### EXERCISE A
Reproduce the passage of the portrait assignment reflection starting with "This assignment has" and going on through "here, and here.".

### PASSAGE SHOWN
/---
This is a re-worked version of assignment two following feedback from my tutor. She asked me to consider how I would display this series on a gallery wall? What text would I have as an accompaniment? Words which touch upon the meaning of the photos without being so explicit that the viewer cannot question or interpret the photos as they see fit.
The poem that I have written by way of introduction raises questions in a way that I wasn’t sure that I could achieve if I had composed a statement.
The concept of a gallery presentation and accompanying text is new to me so I would greatly appreciate any ideas or suggestions which will help me to improve upon this.
Although I have received verbal feedback from my tutor, I am going to leave going into full detail, and my response until after I have received the written feedback, so that I can attach it to the post.
Following my reflections you will find the six individual photos that I selected, and also the PDF contact sheets for the full set of photos, and others which I made during the evaluation process. There will also be a PDF that contains all of the blog posts relating to Image the Portrait.
This assignment has been one that has developed for me over the period of the Image the Portrait coursework. When watching Strictly Come Dancing and The X Factor I realised the opportunity for exploring how lighting effects the skin, hair, clothes and make up. The dancing and some of the holds inspired me to develop a vision for the assignment. I have made two posts about my original plans, which can be seen here, and here.
Due to anxiety and paranoia I am socially isolated and rarely meet up with people, but as I had a planned holiday with friends, I asked if they would help me with the assignment. Having not visited them before I had no idea of the space that would be available, and when I got there I soon realised that I was not going to be able to follow my original plan. I wanted to be able to follow the brief, and create a snoot so fine that I would be able to use the lighting like a laser so that I could paint a crown, a wedding ring, and light up parts of clothing very specifically. However, I just couldn’t create a snoot this narrow. Light is both quanta (packets of particles – Photons) and a wave (electro-magnetic), that spreads out rapidly from its source (wave particle duality). The light from my snoot acted accordingly and covered a larger area than I wanted it to. Lasers work differently and would have been effective, but I did not have access to any lasers.
\---
### EXERCISE B
Transcribe the lines of the listing starting with the line with "Click the FORHÅNDSVIS button" and going on through the line with "tap(699, 447)".

### PROVIDED DATA
/---
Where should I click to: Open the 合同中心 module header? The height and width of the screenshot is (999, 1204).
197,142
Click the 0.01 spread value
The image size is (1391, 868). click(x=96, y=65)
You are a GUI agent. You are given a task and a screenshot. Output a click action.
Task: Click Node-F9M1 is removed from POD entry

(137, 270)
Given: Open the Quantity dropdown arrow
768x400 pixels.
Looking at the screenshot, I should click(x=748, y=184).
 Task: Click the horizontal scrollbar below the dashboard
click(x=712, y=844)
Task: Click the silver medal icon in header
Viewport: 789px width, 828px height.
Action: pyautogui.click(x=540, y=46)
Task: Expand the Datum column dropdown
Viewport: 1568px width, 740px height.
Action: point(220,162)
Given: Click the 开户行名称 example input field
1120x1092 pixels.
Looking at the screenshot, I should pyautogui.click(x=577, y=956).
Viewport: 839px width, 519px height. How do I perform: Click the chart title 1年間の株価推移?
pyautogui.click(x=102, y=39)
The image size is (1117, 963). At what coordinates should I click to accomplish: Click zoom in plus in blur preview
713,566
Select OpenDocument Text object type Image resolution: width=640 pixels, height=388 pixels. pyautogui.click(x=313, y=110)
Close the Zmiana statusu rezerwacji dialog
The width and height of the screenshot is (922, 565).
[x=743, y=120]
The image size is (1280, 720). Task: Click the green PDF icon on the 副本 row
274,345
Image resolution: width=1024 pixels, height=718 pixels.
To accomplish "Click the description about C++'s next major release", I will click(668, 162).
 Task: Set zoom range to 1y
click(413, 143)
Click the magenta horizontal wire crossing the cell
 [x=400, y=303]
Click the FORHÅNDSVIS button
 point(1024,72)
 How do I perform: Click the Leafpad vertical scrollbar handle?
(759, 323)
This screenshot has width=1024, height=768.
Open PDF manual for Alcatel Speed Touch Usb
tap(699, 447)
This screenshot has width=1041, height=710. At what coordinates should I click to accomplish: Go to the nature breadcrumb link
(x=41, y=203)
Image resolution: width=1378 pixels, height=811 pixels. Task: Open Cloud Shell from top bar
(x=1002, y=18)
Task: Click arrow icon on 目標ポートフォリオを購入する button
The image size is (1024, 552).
\---
### FULL RESPONSE A
This assignment has been one that has developed for me over the period of the Image the Portrait coursework. When watching Strictly Come Dancing and The X Factor I realised the opportunity for exploring how lighting effects the skin, hair, clothes and make up. The dancing and some of the holds inspired me to develop a vision for the assignment. I have made two posts about my original plans, which can be seen here, and here.

### FULL RESPONSE B
Click the FORHÅNDSVIS button
 point(1024,72)
 How do I perform: Click the Leafpad vertical scrollbar handle?
(759, 323)
This screenshot has width=1024, height=768.
Open PDF manual for Alcatel Speed Touch Usb
tap(699, 447)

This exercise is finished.